What is being asked: Retype the entries below exactly, but begin at the line containing "NOSOTROS (1464, 225)" and end at the last line.

Dataset excerpts:
┏━━
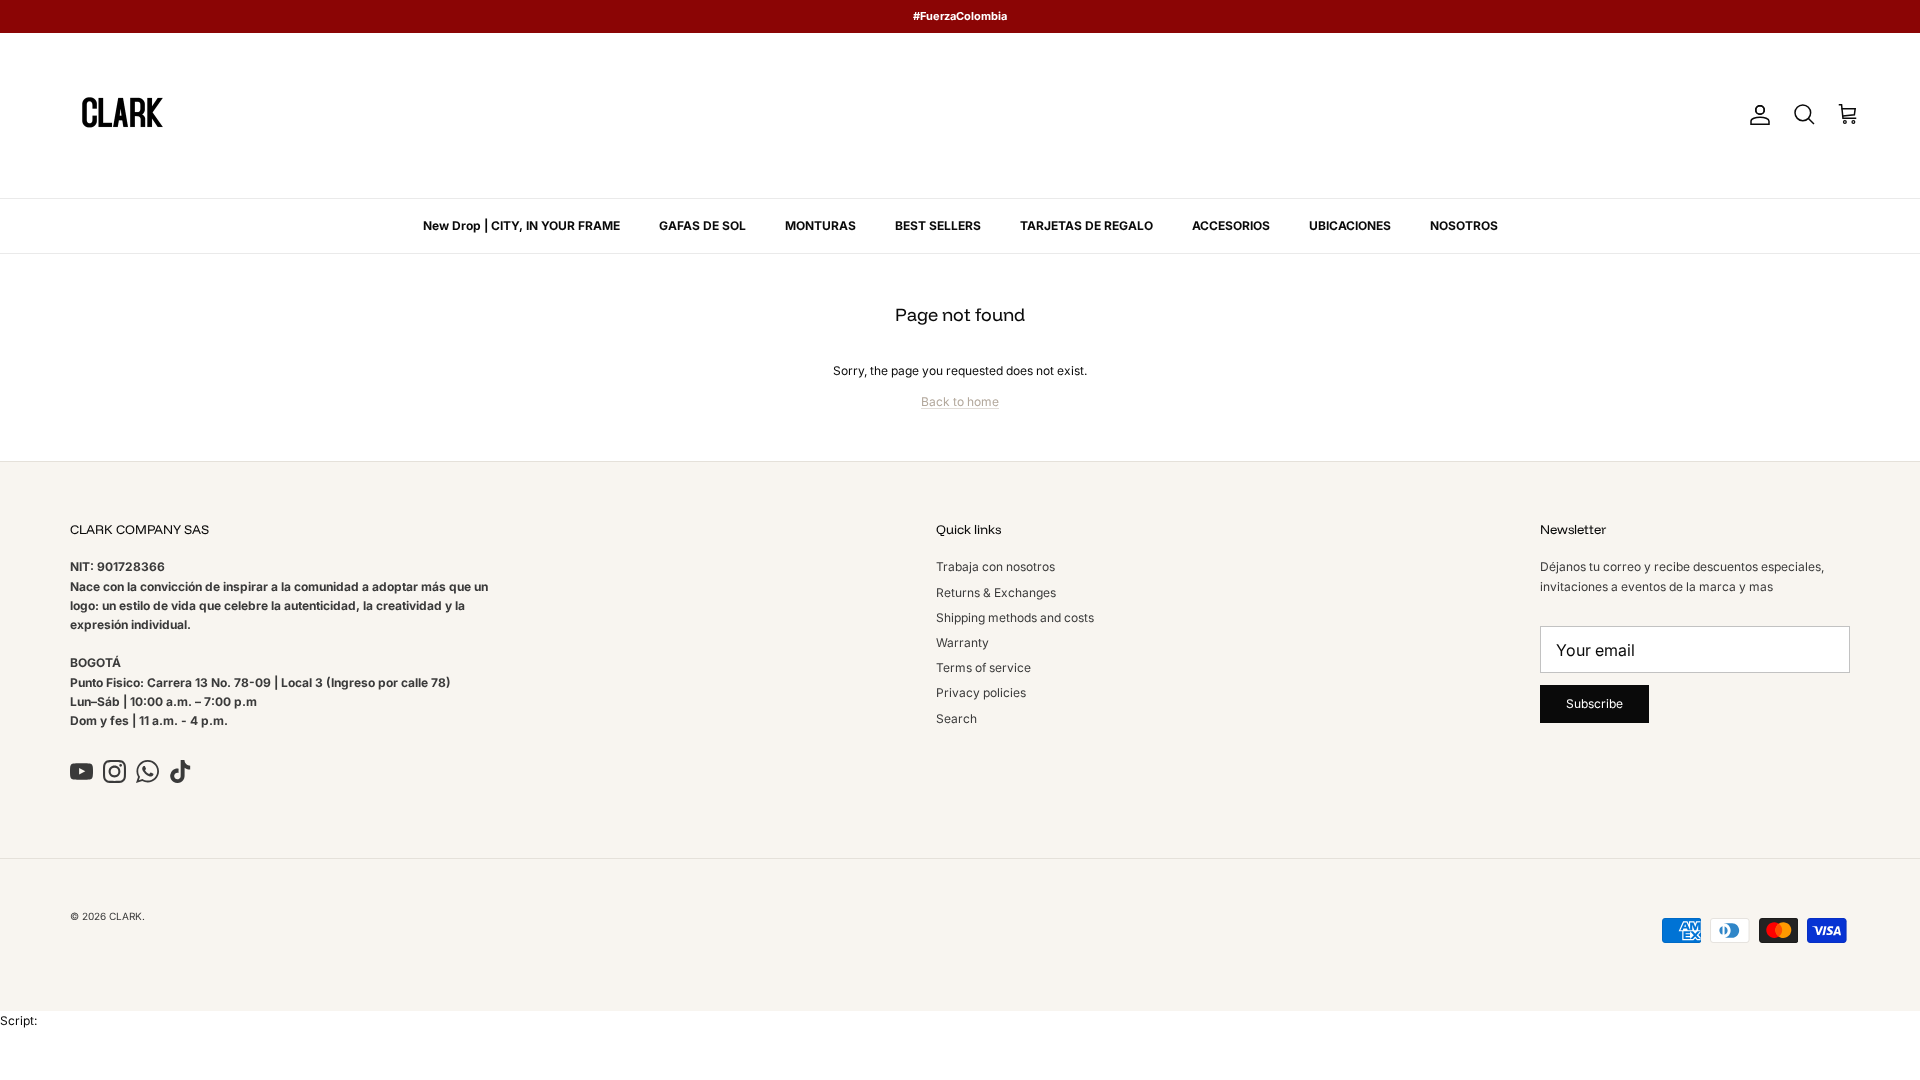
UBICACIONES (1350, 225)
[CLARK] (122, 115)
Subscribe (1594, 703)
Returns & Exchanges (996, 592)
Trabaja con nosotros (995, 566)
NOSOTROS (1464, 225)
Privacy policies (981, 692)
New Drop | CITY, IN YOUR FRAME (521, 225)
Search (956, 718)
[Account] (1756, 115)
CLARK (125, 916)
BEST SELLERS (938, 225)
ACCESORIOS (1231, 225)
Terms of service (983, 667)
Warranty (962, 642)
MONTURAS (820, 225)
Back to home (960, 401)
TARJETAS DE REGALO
┗━━
Task result:
NOSOTROS (1464, 225)
Privacy policies (981, 692)
New Drop | CITY, IN YOUR FRAME (521, 225)
Search (956, 718)
[Account] (1756, 115)
CLARK (125, 916)
BEST SELLERS (938, 225)
ACCESORIOS (1231, 225)
Terms of service (983, 667)
Warranty (962, 642)
MONTURAS (820, 225)
Back to home (960, 401)
TARJETAS DE REGALO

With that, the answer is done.